[SOURCE DOCUMENT]
Last weekend, Josh was in a fashion show with clothes designed locally and jewelry/accessories made by his best friend, Evie. Josh turns 40 in a couple weeks. He's grown his hair out over the pandemic. It's long, wavey, and curly at once. He's beautiful. His plan was to cut it after the fashion show, but his mother begged him to reconsider. Being a good Cancer who listens to his mother, I imagine he'll never cut it again.
Shawn's job at the liquor store is going well enough. He likes working on our street again. In addition to being a clerk and stocker, he's become a bouncer. Alcohol turns good people weird, so he's had to force people out of the store. A guy with a machete came in and accused another guy of stealing his umbrella. They proceeded to fight, machete against umbrella, until Shawn stepped in, kicked them both off the property, and confiscated the umbrella because the guy had started beating a car with it. The umbrella is now in our front entryway, safe from violence. And still, this job is less emotionally demanding for Shawn than being a server. The lines of acceptable and unacceptable behavior are clearer. He's not dependent on his customers supplementing his paycheck with tips anymore. But he longs for it. I made two pies today, and he said he missed selling them to people.

[TASK 1] List the roles Shawn holds at the liquor store, as given in the post about Josh and Shawn.
[TASK 2] Reproduce the post about Josh and Shawn verbatim, starting with "Last weekend, Josh" and going on through "cut it again.".
[TASK 3] Write the next part of the post about Josh and Shawn, picking up after its final sentence.

[LISTED ENTRIES]
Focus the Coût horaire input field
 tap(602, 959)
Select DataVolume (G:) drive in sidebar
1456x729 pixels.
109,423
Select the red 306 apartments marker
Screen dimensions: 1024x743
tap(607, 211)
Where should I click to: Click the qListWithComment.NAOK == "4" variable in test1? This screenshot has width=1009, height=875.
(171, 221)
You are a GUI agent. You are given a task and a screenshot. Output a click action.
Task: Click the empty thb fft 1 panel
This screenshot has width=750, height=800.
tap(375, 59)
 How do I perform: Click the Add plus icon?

[RESPONSE AREA 1]
clerk
stocker
bouncer

[RESPONSE AREA 2]
Last weekend, Josh was in a fashion show with clothes designed locally and jewelry/accessories made by his best friend, Evie. Josh turns 40 in a couple weeks. He's grown his hair out over the pandemic. It's long, wavey, and curly at once. He's beautiful. His plan was to cut it after the fashion show, but his mother begged him to reconsider. Being a good Cancer who listens to his mother, I imagine he'll never cut it again.

[RESPONSE AREA 3]
After I got the vaccine, my pandemic stress all but disappeared. I've been able to draw again and consistently. The new series I'm working on is a further exploration of what I think of as the voyeurism of acceptance. For at least half my life, gay intimacy meant secrecy. We hid that world for our own safety, but it was also hidden from us to keep us from embracing it. Now, people are more accepting and curious. As gay men, we use social media to perform for those who want to see us, even as we ourselves want to be seen. For me, there's a tension between what I continue to keep private and what I share openly to help normalize gay desire, sex, and love. I see it in my drawings. There's often a simple scene of male intimacy that exists both in the world of the image and outside of it. The men in these scenes hide nothing from each other and are unaware they're being watched, usually by supernatural forces like ghosts and UFOs. I'm after what I consider the most important project of adulthood—the validation of the self. Representation is a legitimate aim, but corporate entertainment, while financially powerful, lacks true potency. Disney will not help you love yourself or help you decide the life you desire is indeed worthwhile. That power is yours alone. You are the point of creation. They will watch you and steal from you and sometimes even employ you to help them do it. But please, I beg you, don't ever wait on them to tell you your own story.
On a walk the other night, an animal larger than the usual cats and rabbits ran across the street in front of Josh and me. It stopped in a yard and stared back at us like we should follow. It was a fox. I don't see a lot of foxes, and never in our neighborhood. Of course, we knew better than to follow it into the dark. Appreciate beauty when you see it. Never trust it.